The discovery of a new type of salt may provide an explanation for the mysterious cracks found in the ice of Europa.
The discovery could explain the red streaks across Jupiter’s moon Europa that match no known substance on Earth.
A team of scientists from the University of Washington has identified two new types of solid crystals that can form when table salt and water combine under low pressures and cold temperatures. This discovery has important implications beyond Earth, as these salts may exist in cracks and crevices on the surfaces of moons throughout our solar system.
The discovery of these salts could provide a long-awaited explanation for the mysterious red streaks on Jupiter’s moon Europa. These lines have a unique chemical signature that cannot be found on Earth, but scientists suspect they are made of a frozen mixture of water and salts.
The researchers behind the discovery speculate that these newly identified substances, which are composed of two of the most common molecules on Earth, could naturally form at the bottom of deep oceans on moons like Europa.
“It’s rare nowadays to have fundamental discoveries in science,” lead author and University of Washington acting assistant professor of Earth and space sciences, Baptiste Journaux, said in a statement . “Salt and water are very well known in Earth conditions. But beyond that, we’re totally in the dark. And now we have these planetary objects that probably have compounds that are very familiar to us but in very exotic conditions.”
When water and salts mix at cold temperatures, they create a solid structure called a “hydrate” that is held together by hydrogen bonds. Until recently, sodium chloride, or table salt, was the only known hydrate, with a basic structure of one salt molecule for every two water molecules.
However, scientists have now discovered two new hydrates that are very different from sodium chloride.
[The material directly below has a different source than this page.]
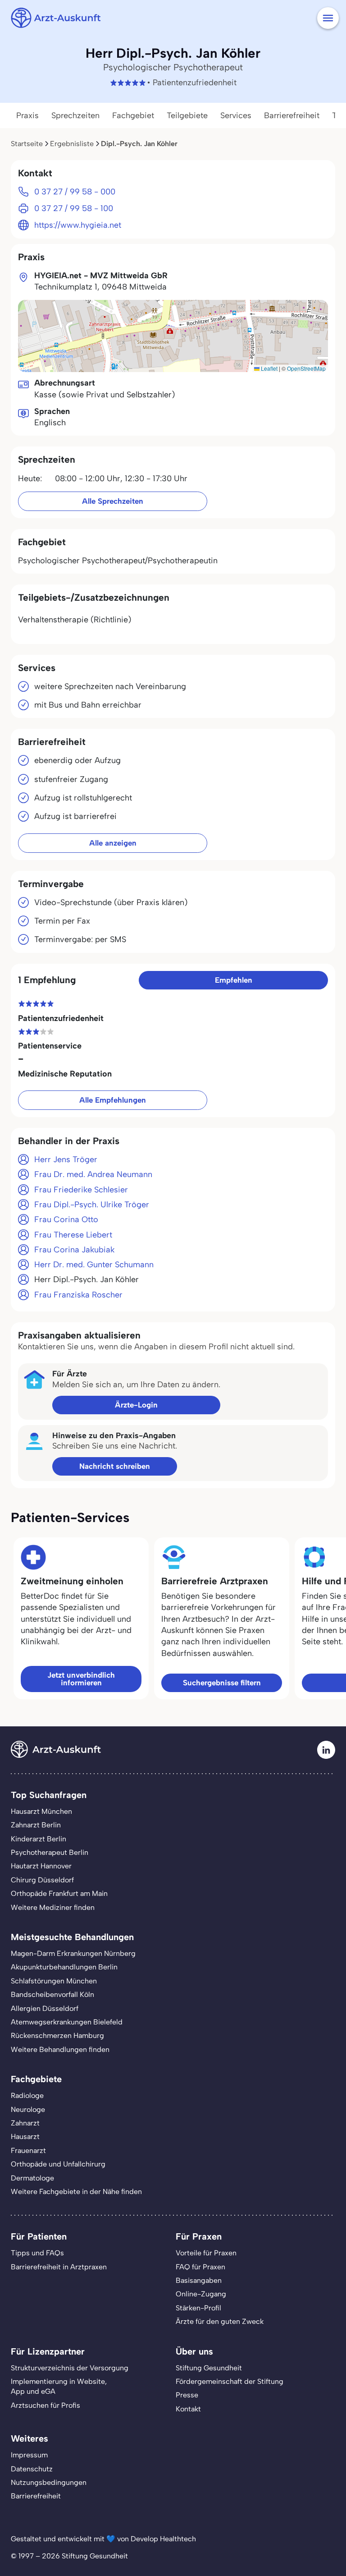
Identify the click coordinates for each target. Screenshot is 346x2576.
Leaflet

These compounds have been created by combining two sodium chloride molecules with 17 water molecules and one sodium chloride molecule with 13 water molecules, respectively.
If these high-water hydrates are found across Europa, it could explain why this Jovian moon’s surface and that of others have been found to be more watery than expected. “It has the structure that planetary scientists have been waiting for,” Journaux said.
While subjecting a small sample of salt water to extreme pressure, as much as 25,000 times the normal atmospheric pressure on Earth, a team of researchers discovered the new hydrates. They conducted the experiment by compressing the sample between microscopic diamonds no larger than a grain of sand. As the diamonds were transparent, the team could observe the experiment’s progress through a microscope. The researchers found that one of the hydrate structures remained stable even after the pressure was released.
“We were trying to measure how adding salt would change the amount of ice we could get since salt acts as an antifreeze,” Journaux said. “Surprisingly, when we put the pressure on, what we saw is that these crystals that we were not expecting started growing. It was a very serendipitous discovery.”
The extreme cold and high-pressure conditions that the scientists generated in the laboratory are not typical on Earth, but they exist naturally on Jupiter’s moons. These conditions are enough to create ice sheets that are 3 to 6 miles (5 to 10 kilometers) thick over oceans that are up to a hundred miles deep. In addition, even denser ice could potentially form at the bottom of these oceans.
“Pressure just gets the molecules closer together, so their interaction changes — that is the main engine for diversity in the crystal structures we found,” Journaux said.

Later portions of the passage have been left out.